2Elle nous a filé le vertige. Souvent, surtout au début. Quand elle disait quasiment à la cantonade qu’elle aimait baiser, que son mec ne l’intéressait que pour ça. Elle était toujours à la limite, au bord de la chute, mais elle ne tombait jamais tout à fait (dans le panneau) et c’est ainsi qu’elle s’est intégrée petit à petit au groupe des patients. Bien sûr, elle donnait le tournis à certains (hommes) et peut-être également faisait envie à d’autres (femmes).
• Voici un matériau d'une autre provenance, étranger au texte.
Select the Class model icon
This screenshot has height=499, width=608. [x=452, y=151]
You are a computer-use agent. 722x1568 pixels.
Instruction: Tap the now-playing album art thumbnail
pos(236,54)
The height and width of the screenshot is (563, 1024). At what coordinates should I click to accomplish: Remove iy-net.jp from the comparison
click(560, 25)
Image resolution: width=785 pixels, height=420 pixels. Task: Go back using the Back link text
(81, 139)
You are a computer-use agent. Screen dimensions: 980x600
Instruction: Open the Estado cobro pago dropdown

Mais ce qui dominait, c’était une gentillesse pure qu’elle promenait partout, avec force déclarations d’amitié, familiarité reconnaissante, etc., et peu à peu nous avons tous appris à faire avec elle, patients et soignants. Patient amoureux qui la cherchait et elle, répondant aux avances avec constance et toute son innocence amicale. Les déclarations, surtout aux filles, étaient courantes : « je t’aime », « tu es ma sœur », etc., et s’accompagnaient d’échanges multiples : je te donne ma jupe, tu me donnes cette paire de collants, ce bracelet, je t’échange cette bague, etc.
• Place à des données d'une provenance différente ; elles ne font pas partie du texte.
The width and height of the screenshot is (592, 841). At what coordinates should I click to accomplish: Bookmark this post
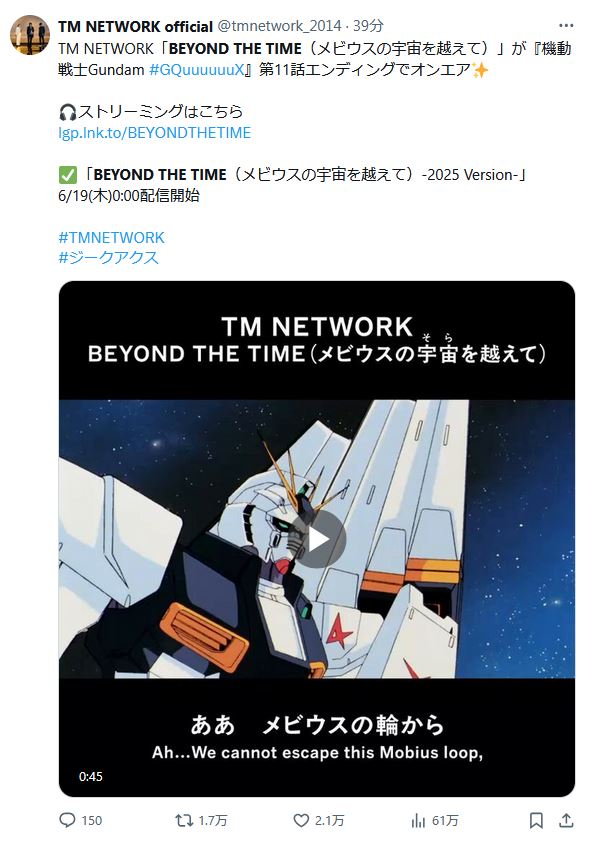pyautogui.click(x=536, y=820)
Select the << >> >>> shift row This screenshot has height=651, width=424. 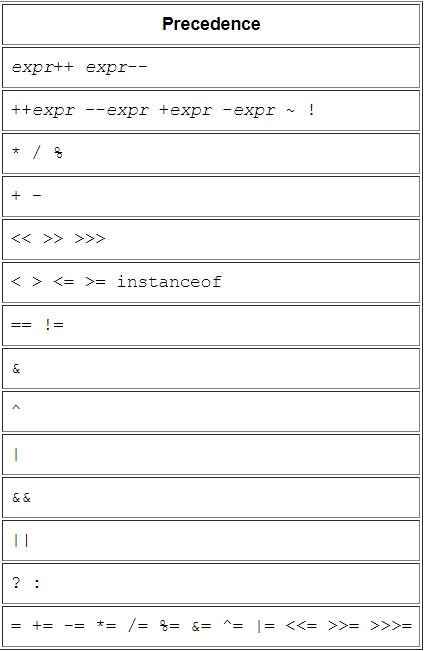coord(211,240)
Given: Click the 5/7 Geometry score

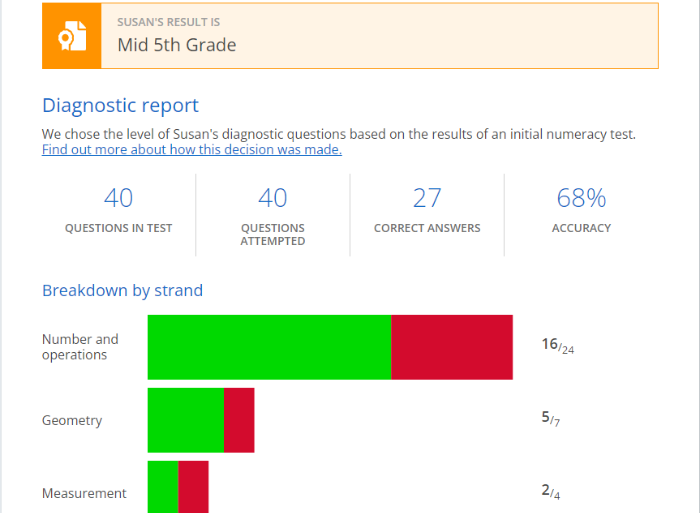Looking at the screenshot, I should (x=550, y=419).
3Et Amélie a pris Paola dans ses filets. Paola, toujours sur la réserve, quasi muette, répondant poliment mais jamais plus, Paola qui n’était jamais arrivée à s’intégrer au cattp (Centre d’accueil thérapeutique à temps partiel), malgré de multiples tentatives, Paola y est venue, pour Amélie, avec qui elle a parlé, échangé, des fringues ou des embrassades, ou des déclarations envolées d’adolescentes et on a aussi vu Paola rire, rire. Enfin, il semblait y avoir quelqu’un, une autre fille, en phase avec elle, révélant Paola sous un jour totalement inconnu, frivole, innocent, qu’avec tout notre savoir-faire nous avions pourtant lamentablement échoué à découvrir et à connaître.
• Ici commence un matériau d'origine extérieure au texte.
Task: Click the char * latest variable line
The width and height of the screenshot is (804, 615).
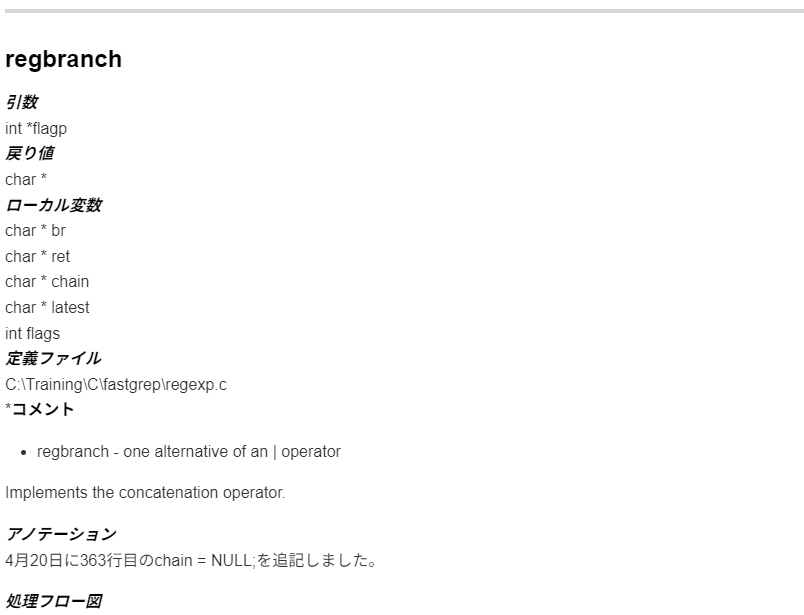Action: point(47,307)
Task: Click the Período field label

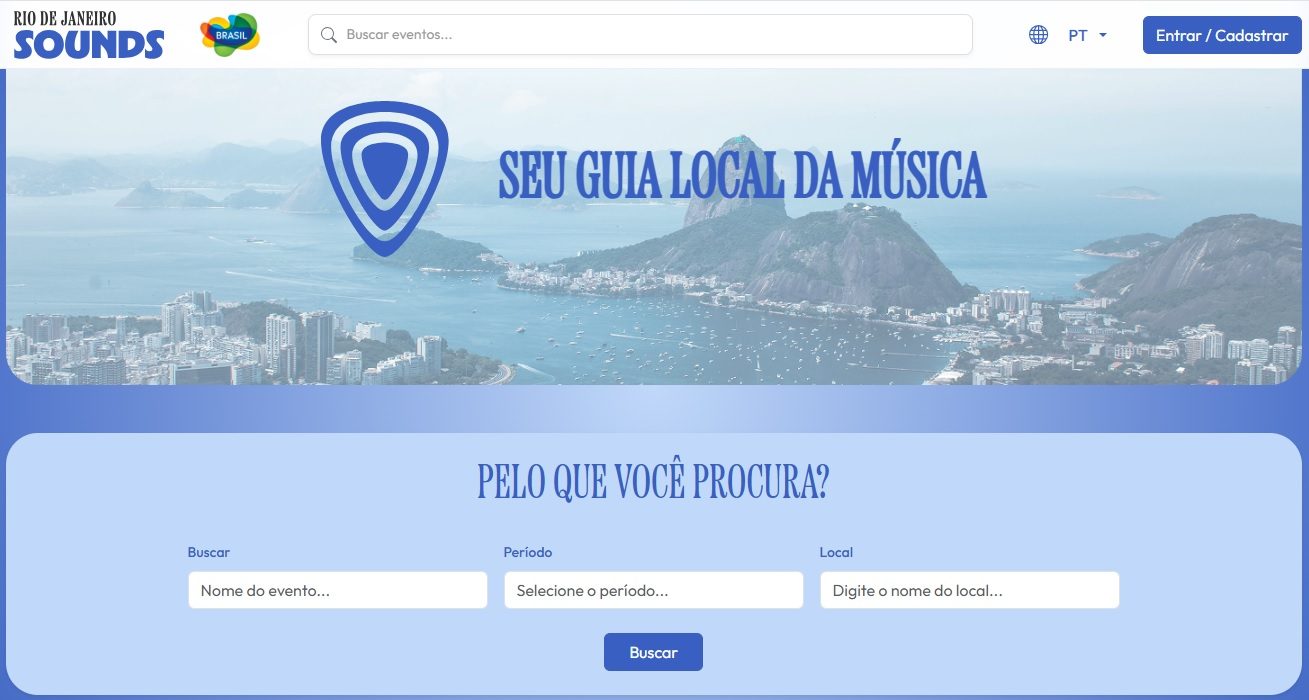Action: click(x=528, y=552)
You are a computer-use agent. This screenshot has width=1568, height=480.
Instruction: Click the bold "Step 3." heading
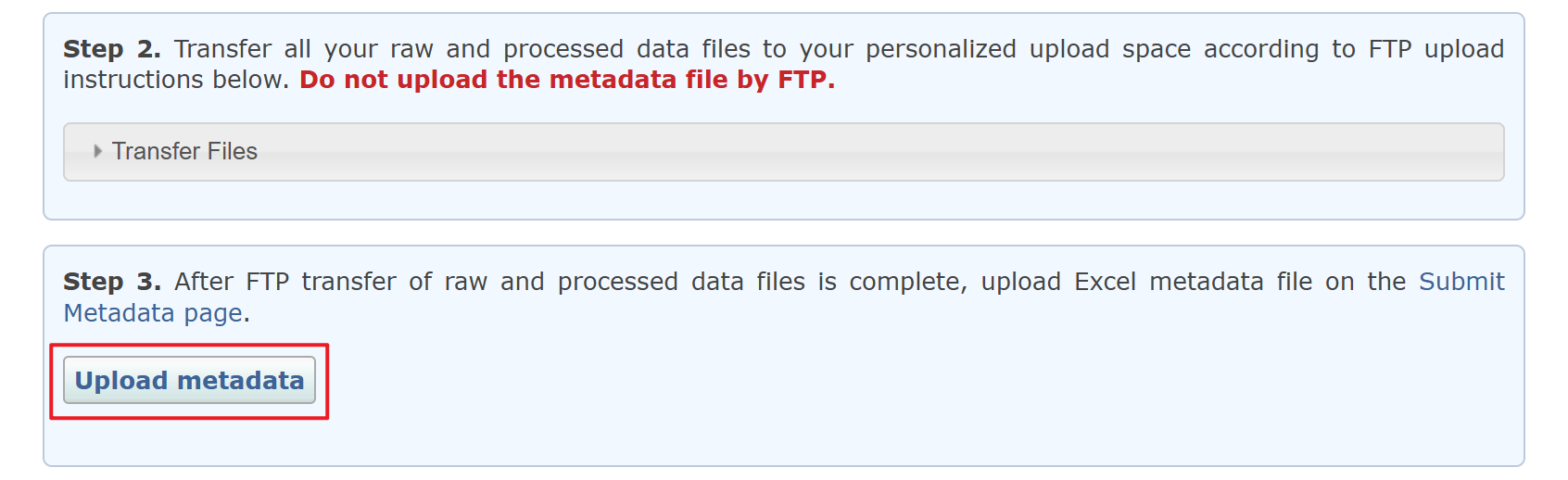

4Je dis qu’Amélie, tout le temps qu’elle est restée au centre d’accueil, nous a aidés, à sa façon, grâce à sa façon, à accueillir, à permettre l’aisance des uns et des autres. Et que notre rôle dans l’histoire a été invisible et fondamental : nous étions garants par notre seule présence du fait qu’elle ne s’écrase pas, que la présentation outrancière (qui ne l’a jamais quittée) reste ce qu’elle était : un trait de caractère ou un symptôme, ou les deux, en aucun cas une provocation ou une avance. Peut-être même qu’aucun de nous ne s’est vraiment penché ou questionné sur le rôle d’Amélie. Nous contentant de la prendre telle qu’elle était. Et de constater qu’elle s’était bien adaptée à nous, au groupe, au collectif qui s’est progressivement constitué entre soignants et patients, sans se trahir, gardant ses minijupes, son enthousiasme affectif et son maquillage voyant.
5Alors voilà, en quoi l’arrivée d’Amélie dans notre centre d’accueil concerne-t-elle le thème de ce numéro d’Empan sur « les aidants » ? Ma conviction est qu’un collectif soignant vivant permet la mise en route d’une « fonction thérapeutique » des patients, qui échappe aux infirmiers ou aux éducateurs. Pour autant, si cette fonction thérapeutique des patients leur est propre, elle est également liée au lieu de soin, née dans ce lieu, reliée à ce qui s’y est construit. Cette fonction thérapeutique est très précieuse car elle permet que des paroles puissent se dire et être entendues pour ce qu’elles veulent dire. Je pense surtout aux mises en garde que les patients peuvent s’adresser, à propos de leur état de santé, et qui prises au sein de la camaraderie amicale du lieu échappent ainsi à la persécution. Lorsque, par exemple, un patient commence à décompenser et qu’un autre l’alerte sur son état et lui conseille d’avancer son rendez-vous médical ou d’augmenter provisoirement son traitement. Si un soignant fait une telle intervention, il est vite rangé du côté des persécuteurs, ce qui n’est pas le cas côté patient.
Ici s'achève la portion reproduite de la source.